Mutant variant DhaA80 with enhanced structural and kinetic stability in the
presence of dimethyl sulfoxide and the elevated temperature was constructed by
directed evolution and site-directed mutagenesis. The crystallization
experiment was performed using the sitting-drop vapor-diffusion method at a
temperature of 4°C. Crystals of DhaA80 grown from the precipitant containing
20% PEG 3350, 0.2M sodium fluoride and ionic liquids (IL) from Hampton
Research Ionic Liquid Screen - HR2-214. Crystals diffracted to the
resolution of 1.8Å. The known structure of HLD from Rhodococcus
sp. (www.rcsb.org) was used as a template for molecular replacement.
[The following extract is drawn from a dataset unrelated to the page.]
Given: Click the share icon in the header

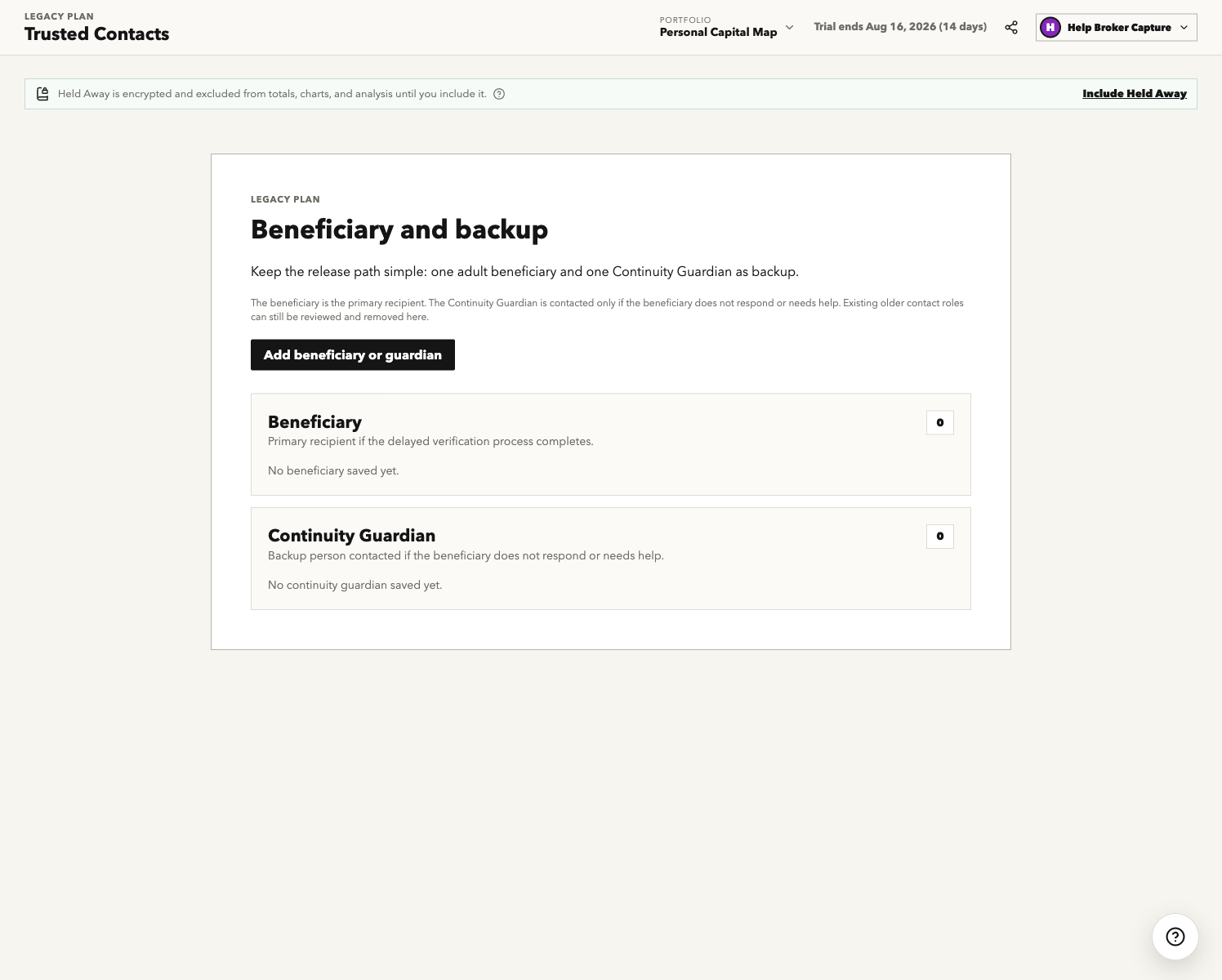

The
structures of DhaA80 including IL solutions containing 1) 50% w/v
2-Hydroxyethylammonium formate, 2) 50% w/v 1-Butyl-3-methylimidazolium
dicyanamide and 3) 50% w/v 1-Butyl-3-methylimidazolium methyl sulfate were
solved after several refinements and validations. For further research and
understanding, the interaction of ILs ions molecular dynamics (MD) simulations have
been used. MD simulations of systems containing DhaA80 with 50% w/v
1-Butyl-3-methylimidazolium methyl sulfate and 50% w/v 2-Hydroxyethylammonium
formate have been performed. The analysis of MD data by using root mean square
deviation (RMSD) and root mean square fluctuations (RMSF) confirmed that ILs
affect the structure and stability of enzyme.